Görüyorum ki insanlık, hapsolacağı küpü kendi eliyle imal etmektedir.
Bir değer yargıları ve anlayışlar içinde dünyaya geliyor.
Ardından; okuyor, düşünüyor, çalışıyor, çırpınıyor ve kendine değerler üretiyor.
Bir İtalyan filmi izlemiştim. Geniş üzüm bağlarına sahip bir toprak ağasının atadan kalma değerli bir küpü var.
Bu küp, o ailenin simgesi olmuştur.
Bu devasa boyutlarda küp bir gün kazara kırılır.

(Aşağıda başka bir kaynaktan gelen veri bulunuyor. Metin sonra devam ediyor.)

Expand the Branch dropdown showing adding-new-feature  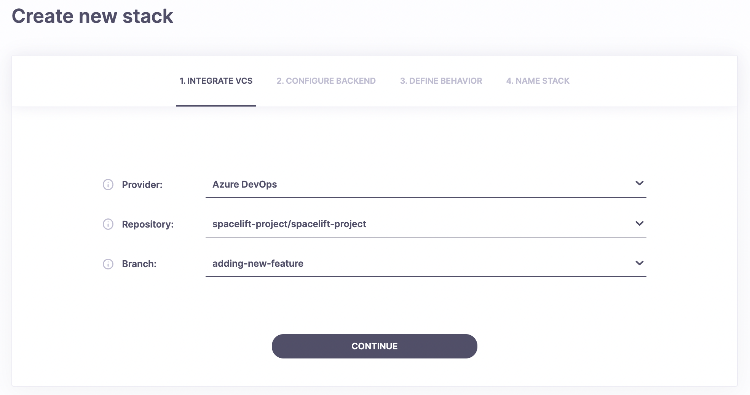click(x=640, y=263)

Sonuçta bunu tamir etmek için ülkenin en değerli ustası bulunur.
Usta işine öyle konsantre olmuştur ki, küpün son kırık parçasını koyduğu an kendini küpün içine hapsettiğini fark erer.
Sadece küpün üzerinden iki elini çıkarabileceği kadar bir yer vardır.

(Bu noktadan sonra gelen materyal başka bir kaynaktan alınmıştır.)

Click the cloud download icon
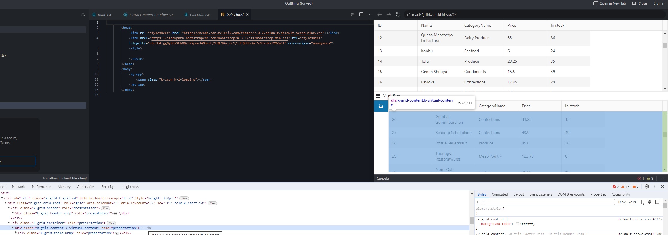671x235 pixels. coord(83,15)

Ustanın küpten kurtulmasının tek yolu küpün kırılmasıdır. Ancak toprak sahibi bu çözüme yanaşmaz…
Filmin devamı var; ben burada kesiyorum.
İşte hepimiz sonuçta hapsolacağımız küpü kendimiz imal emekteyiz.
İşimize öyle dalmışız ki kendi ellerimizle hapishanemizin duvarlarını inşa ettiğimizi fark etmiyoruz.
İnançlarımız, değer yargılarımız, anlayışlarımız, tercihlerimiz…
Özgürlüğe giden yolun taşlarımızı döşemek için de bu malzemelere ihtiyaç var, hapishanemizi örmek için de…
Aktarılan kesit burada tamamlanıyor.